Os stocks finais fora da China deverão crescer 7%, para 8 milhões de toneladas em 2017/18, o que poderá pressionar os preços nesta temporada, admite o grupo intergovernamental. Dito isto, o ICAC subiu a sua previsão para os preços médios do algodão em 2016/17 em 2 centavos, para 77 centavos por libra (aproximadamente 73 cêntimos).

Produção mundial de algodão

A produção global de algodão deverá crescer em 23,1 milhões de toneladas, com uma área cultivada de 30,4 milhões de hectares em 2017/18. A produção de algodão da Índia deverá crescer 2%, para 5,9 milhões de toneladas, com expansão de 7% para 11,2 milhões de hectares. Enquanto isso, a produção de algodão da China pode aumentar em 2%, para 4,8 milhões de toneladas.

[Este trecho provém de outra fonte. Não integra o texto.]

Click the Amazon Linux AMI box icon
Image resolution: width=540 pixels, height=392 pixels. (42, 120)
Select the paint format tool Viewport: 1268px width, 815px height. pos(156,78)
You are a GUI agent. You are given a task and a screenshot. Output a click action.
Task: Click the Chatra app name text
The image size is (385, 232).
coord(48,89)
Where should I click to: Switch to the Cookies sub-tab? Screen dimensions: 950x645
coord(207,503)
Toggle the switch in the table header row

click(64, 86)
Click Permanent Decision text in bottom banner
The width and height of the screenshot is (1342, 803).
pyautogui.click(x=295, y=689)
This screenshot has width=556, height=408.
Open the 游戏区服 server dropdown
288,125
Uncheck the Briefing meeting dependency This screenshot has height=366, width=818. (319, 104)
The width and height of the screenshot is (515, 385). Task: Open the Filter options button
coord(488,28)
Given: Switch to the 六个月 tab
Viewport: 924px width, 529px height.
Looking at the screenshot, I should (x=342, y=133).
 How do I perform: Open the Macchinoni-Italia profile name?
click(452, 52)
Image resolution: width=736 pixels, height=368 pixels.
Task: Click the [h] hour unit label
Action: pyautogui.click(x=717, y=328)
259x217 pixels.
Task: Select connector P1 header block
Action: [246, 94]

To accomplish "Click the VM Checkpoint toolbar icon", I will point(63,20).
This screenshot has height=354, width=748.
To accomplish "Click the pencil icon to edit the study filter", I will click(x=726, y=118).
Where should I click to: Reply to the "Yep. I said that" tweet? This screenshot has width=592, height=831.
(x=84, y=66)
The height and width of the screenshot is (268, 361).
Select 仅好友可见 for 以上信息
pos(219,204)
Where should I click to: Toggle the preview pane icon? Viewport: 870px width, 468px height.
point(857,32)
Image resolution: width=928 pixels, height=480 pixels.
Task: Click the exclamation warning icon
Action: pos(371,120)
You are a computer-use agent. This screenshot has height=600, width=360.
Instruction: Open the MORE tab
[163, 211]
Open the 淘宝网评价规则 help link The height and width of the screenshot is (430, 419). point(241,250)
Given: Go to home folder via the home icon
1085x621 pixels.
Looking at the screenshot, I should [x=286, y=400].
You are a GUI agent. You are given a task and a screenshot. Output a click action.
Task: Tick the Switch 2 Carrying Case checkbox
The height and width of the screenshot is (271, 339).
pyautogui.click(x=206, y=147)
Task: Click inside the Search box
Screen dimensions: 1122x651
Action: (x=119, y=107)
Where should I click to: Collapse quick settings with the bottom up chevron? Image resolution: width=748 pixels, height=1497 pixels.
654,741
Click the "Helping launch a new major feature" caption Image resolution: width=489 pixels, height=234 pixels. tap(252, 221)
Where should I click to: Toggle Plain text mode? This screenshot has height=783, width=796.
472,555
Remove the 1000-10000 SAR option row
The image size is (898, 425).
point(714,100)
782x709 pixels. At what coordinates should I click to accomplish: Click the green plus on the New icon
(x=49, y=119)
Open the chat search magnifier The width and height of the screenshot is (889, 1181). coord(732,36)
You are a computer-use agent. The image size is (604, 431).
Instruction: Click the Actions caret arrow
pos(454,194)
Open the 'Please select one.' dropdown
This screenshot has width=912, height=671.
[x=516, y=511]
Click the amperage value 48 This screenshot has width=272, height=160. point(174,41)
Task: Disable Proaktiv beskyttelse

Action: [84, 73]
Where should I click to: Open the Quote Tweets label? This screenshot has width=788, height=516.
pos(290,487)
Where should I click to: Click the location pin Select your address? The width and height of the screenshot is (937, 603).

Ainda que os preços altos do algodão em relação às culturas concorrentes sejam suscetíveis de conduzir a um grande incremento na área cultivada nos EUA em 2017/18, a produção deverá aumentar apenas 1% para 3,7 milhões de toneladas. A produção de algodão do Paquistão deverá crescer 11%, para 1,9 milhões de toneladas.

Consumo mundial de algodão

Depois de uma queda de 1% para os 24 milhões de toneladas em 2015/16, espera-se que o consumo mundial de algodão permaneça estável em 2016/17. Dada a forte procura nesta temporada e o crescimento económico mundial previsto em 2017 e 2018, a utilização mundial de fiações deverá aumentar em 1% para 24,3 milhões de toneladas.

O consumo e a participação da China no total mundial diminuíram continuamente entre as temporadas 2010/11 e 2015/16, quando atingiram 7,4 milhões de toneladas. Embora se preveja que a utilização das unidades de fiação cresça entre 2% e 7,6 milhões de toneladas em 2016/17 e entre 1% e 7,7 milhões de toneladas em 2017/18, a participação mundial no consumo de algodão deverá permanecer nos 30%.

O consumo de algodão nas unidades de fiação na Índia deverá diminuir em 3%, para 5,1 milhões de toneladas em 2016/17, mas deverá recuperar 1%, para 5,2 milhões de toneladas, em 2017/18.

Já o consumo no Bangladesh continua a crescer devido às exportações de produtos têxteis, com a utilização pelas unidades de fiação a subir 5% para 1,5 milhão de toneladas em 2017/18. Por sua vez, a utilização pelas unidades de fiação no Vietname mais do que duplicou nos últimos cinco anos, de cerca de 500 mil toneladas em 2012/13 para os esperados 1,2 milhões de toneladas em 2017/18.

Comércio mundial de algodão

O comércio mundial deverá crescer 3%, para 8 milhões de toneladas em 2017/18. Espera-se que o volume de importações da China aumente 11% para 1,1 milhões de toneladas em 2017/18, já que a utilização pelas unidades de fiação continua a superar a produção. As importações do Bangladesh deverão aumentar em 3% para 1,5 milhões de toneladas em 2017/18, enquanto as importações do Vietname deverão aumentar 7% para 1,24 milhões de toneladas.

Prevê-se que os EUA continuem a ser o maior exportador mundial de algodão e o seu volume cresça 5%, para 2,9 milhões de toneladas em 2017/18. As exportações da Índia, segundo maior exportador mundial, deverão aumentar 3%, para 990 mil toneladas.